First, let’s eliminate UVA. The university is a public university, and therefore it is a governmental entity. The Supreme Court has been clear on the issue of libelous statements about the government: The government cannot sue for defamation. There is no such cause of action in American jurisprudence.
Now the fraternities, starting with Phi Kappa Psi.
A fraternity is not an individual, but a group. A plaintiff in a defamation case must show that the statements were “of or concerning” the plaintiff. It sounds obvious, but if you’re going to say a statement hurt you, you have to prove the statement actually was about you to begin with.
When the statements are about a group without naming an individual, it’s hard to say the statement is “concerning” the individual — and groups generally cannot sue. For example, you can be sued if you call a specific lawyer a thief, but that same person cannot sue you if you simply call all lawyers thieves. Defamatory statements about a group are therefore not actionable by the group’s individual members, for the most part.
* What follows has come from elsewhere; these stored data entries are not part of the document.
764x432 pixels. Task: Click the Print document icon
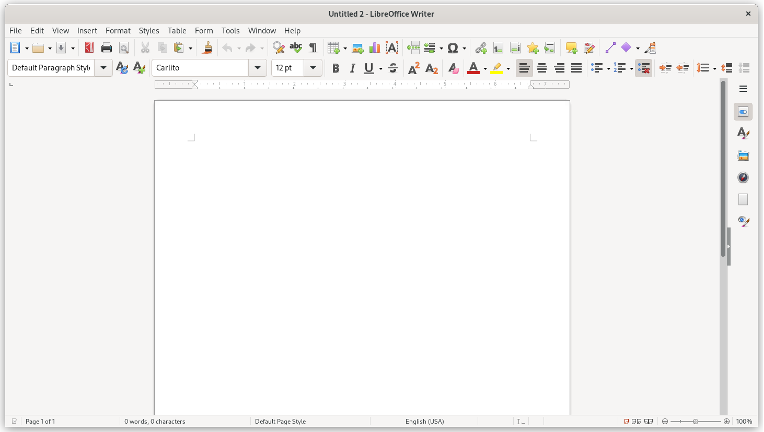coord(106,47)
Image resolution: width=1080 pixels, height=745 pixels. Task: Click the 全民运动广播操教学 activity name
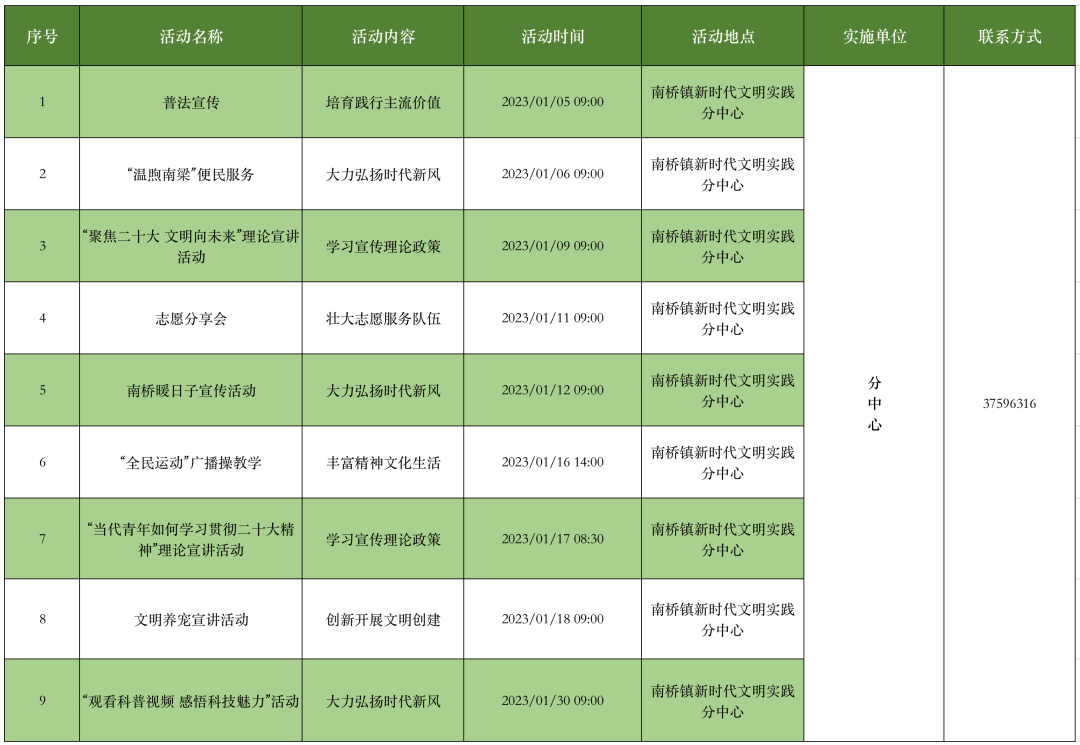[x=189, y=462]
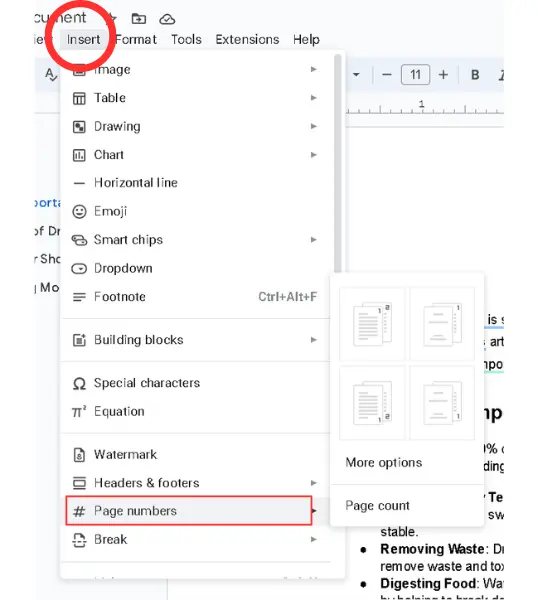The image size is (538, 600).
Task: Expand the Table submenu arrow
Action: (313, 98)
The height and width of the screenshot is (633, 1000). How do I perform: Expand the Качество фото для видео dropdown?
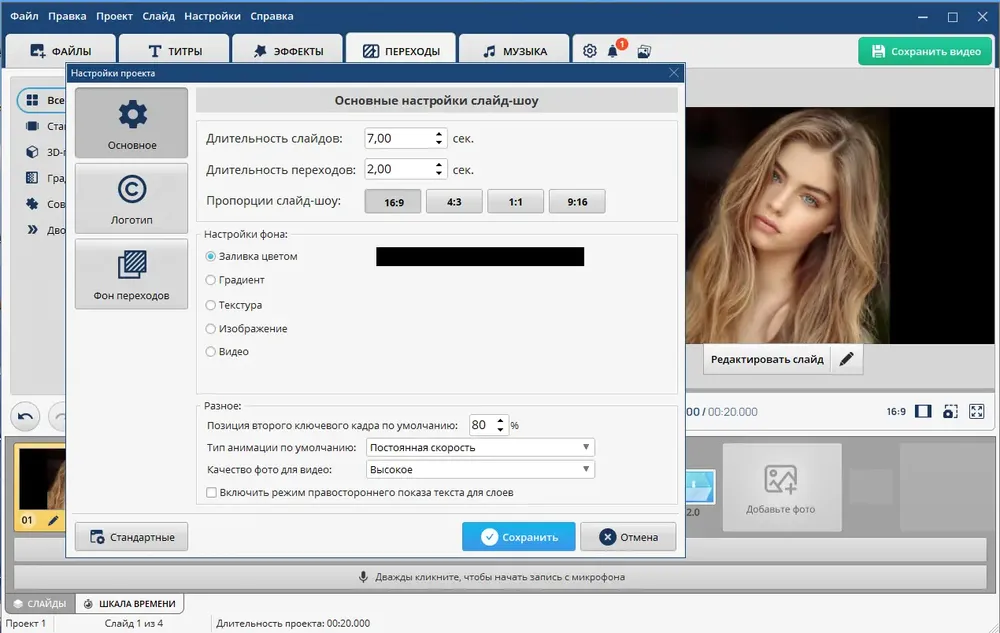(x=480, y=469)
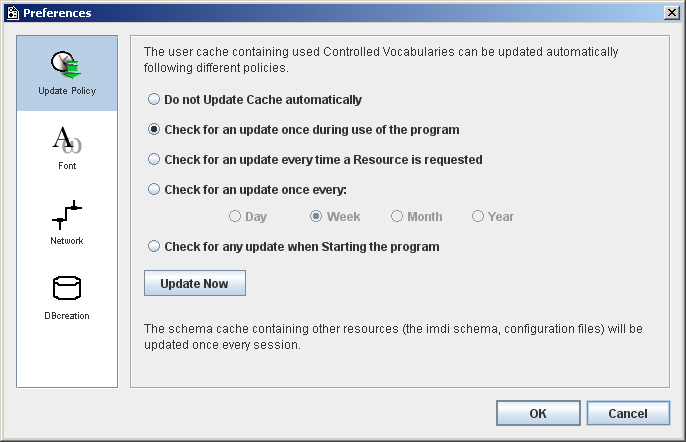Select the Month interval radio button
This screenshot has width=686, height=442.
coord(397,216)
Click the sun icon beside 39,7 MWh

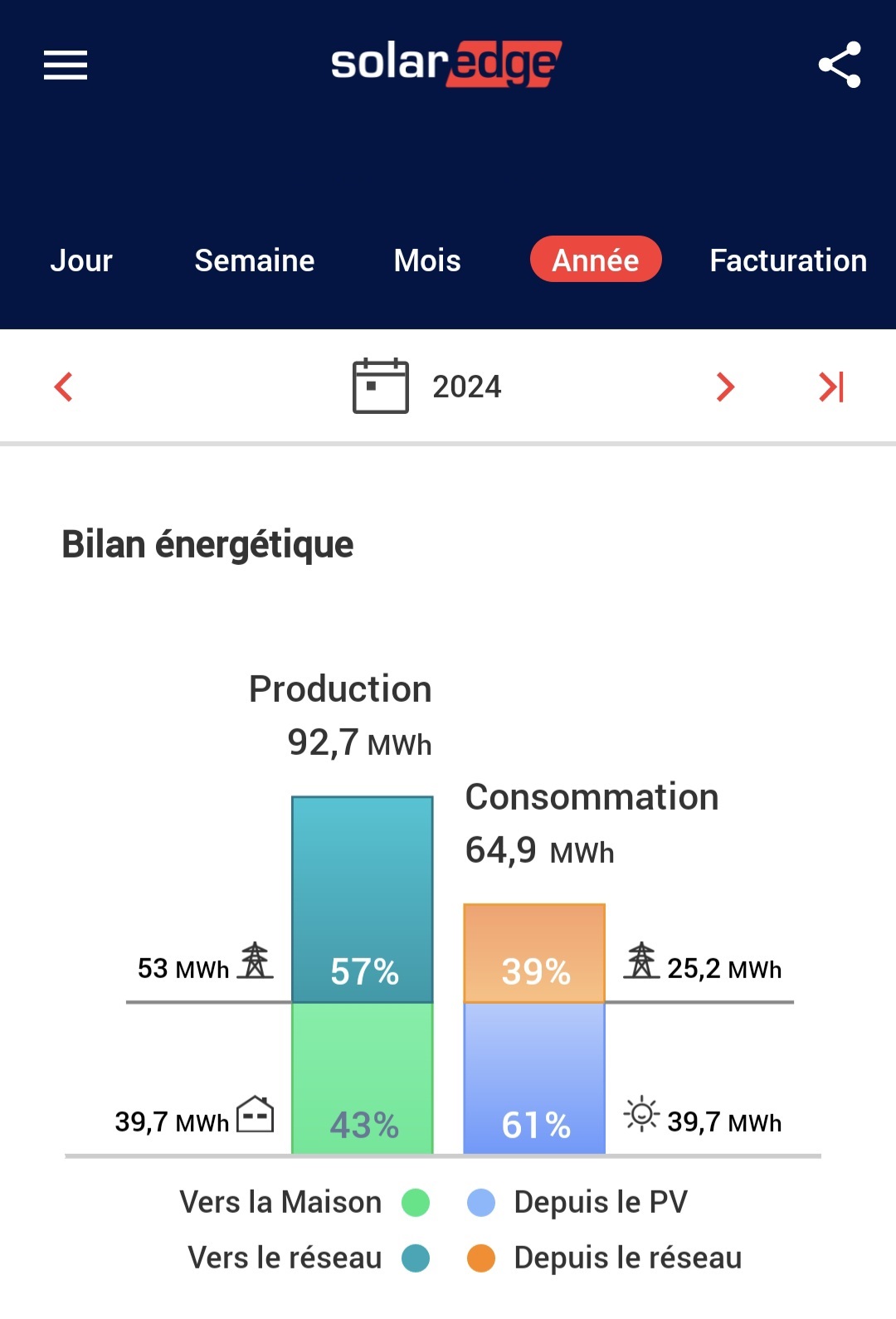point(641,1114)
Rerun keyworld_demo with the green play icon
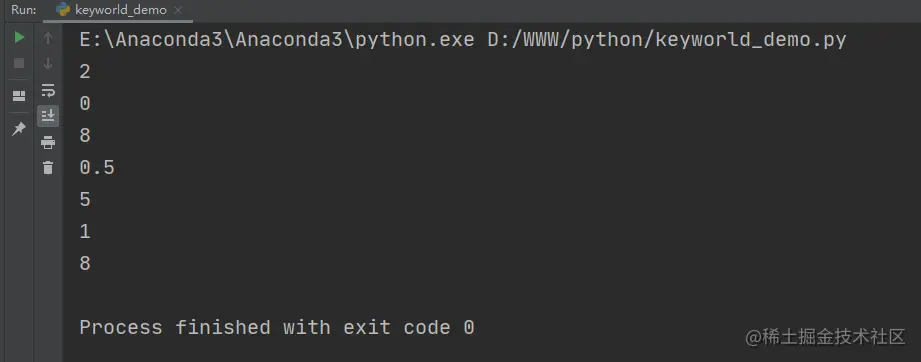Image resolution: width=921 pixels, height=362 pixels. (19, 38)
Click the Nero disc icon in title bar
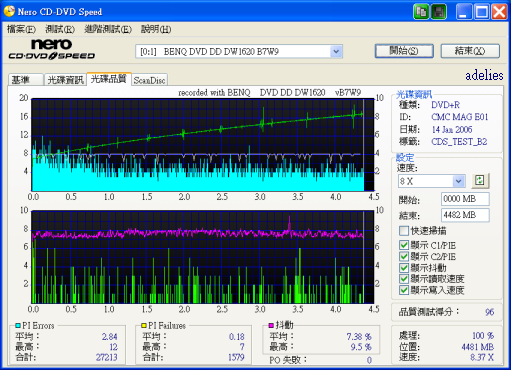Screen dimensions: 511x370 9,11
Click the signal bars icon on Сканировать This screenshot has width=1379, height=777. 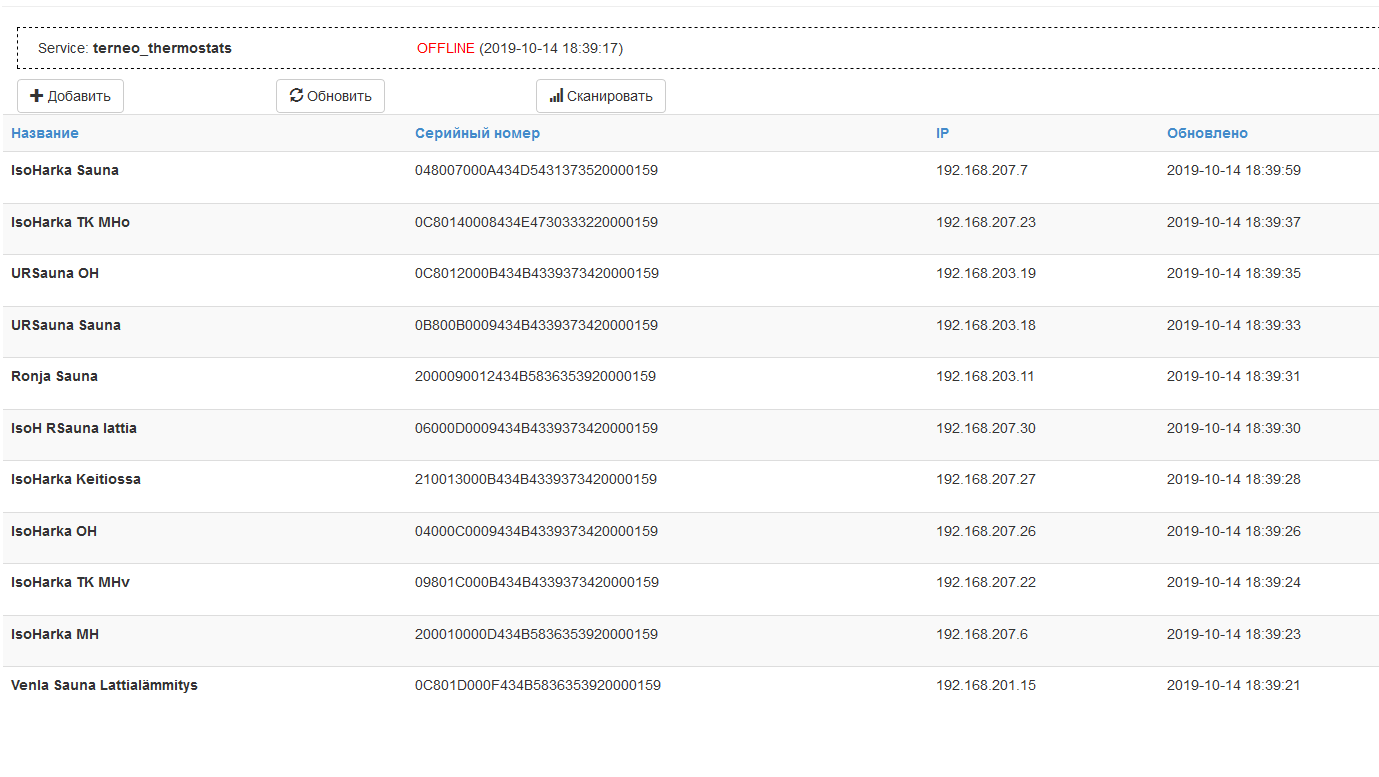click(x=556, y=97)
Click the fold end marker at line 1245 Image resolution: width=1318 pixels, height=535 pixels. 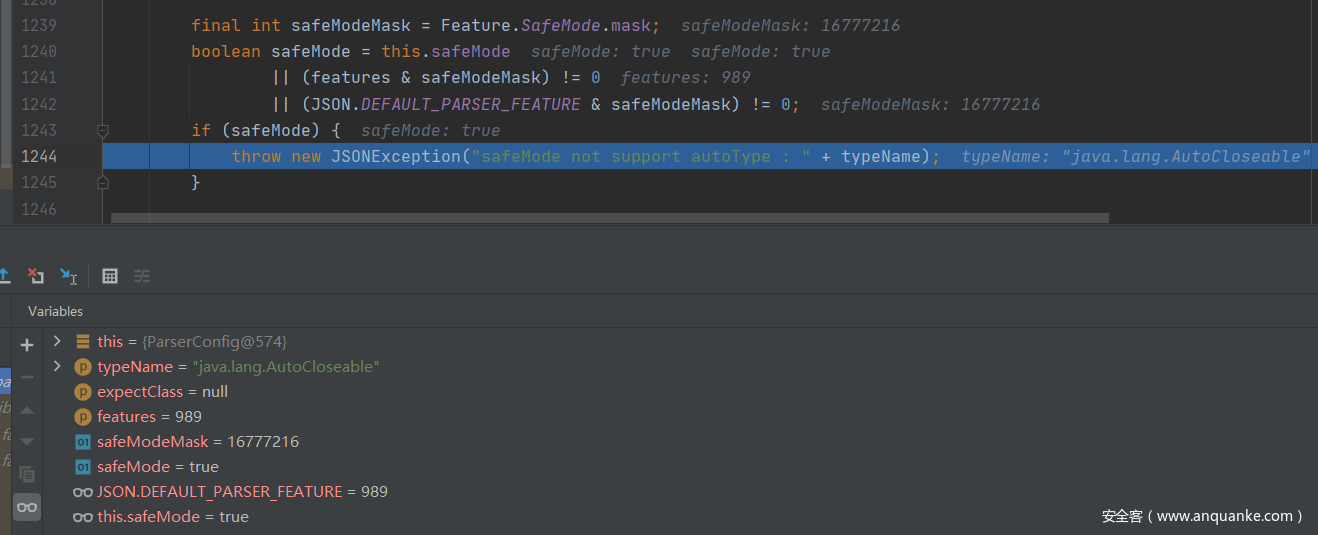(102, 182)
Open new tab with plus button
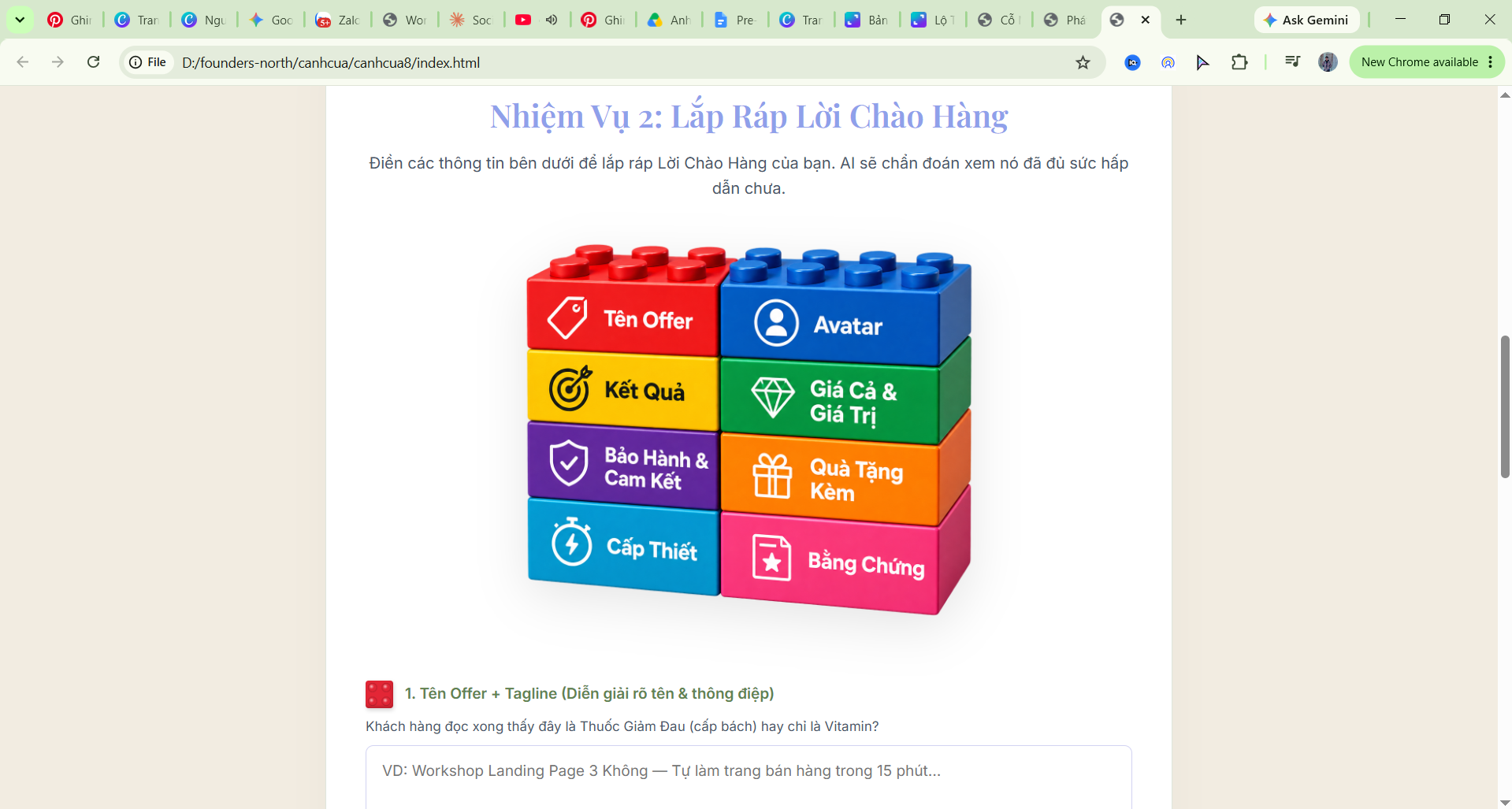Image resolution: width=1512 pixels, height=809 pixels. coord(1180,20)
Like all rules, however, there are exceptions. If the defamatory language is about “a comparatively small group of persons and the defamatory part is easily imputed against all members of the small group, an individual member may sue.” If I said, “The 1980 Philadelphia Phillies infielders were a bunch of criminals” (they weren’t), the individual players could sue, because that mean statement is clearly about certain persons — if I said that — which I didn’t.
Phi Kappa Psi would likely argue that the “small group” exception fits it perfectly: Even if the individual members were not identified by name, the defamatory story has been imputed directly to individual members, who have suffered by their association with the group.
On the other hand, Rolling Stone’s lawyers would likely argue that the group is so large and fluid (after all, the membership changes somewhat every year), that even though the fraternity’s reputation is tarnished, the members have suffered no individualized injury.
As for the other fraternities on campus but not implicated in the story, that’s likely a group that moves from the small category to large, and the members of Greek life generally will have a harder time bringing a lawsuit.
Lawyers will tell you that a libel suit is one of those things that citizens often threaten each other with on Facebook, but that such cases are rarely actually filed. That’s because a plaintiff usually has to show some kind of financial harm. So if your Aunt Edna calls you a loser on Twitter, you’re going to have to spend money on an expert to explain to a jury how that actually damaged you financially. And since most of the people who waste time threatening each other with defamation suits on Facebook live in their moms’ basements and are “between jobs,” these are not the kind of people who have money or reputation to damage in the first place.
The UVA situation is not your run-of-the-mill defamation case. The university won’t be able to sue, but if the members of the fraternity can get past some of the preliminary hurdles of a defamation claim, and they can make a tangible case for damages, then this could be one of those rare successful defamation cases.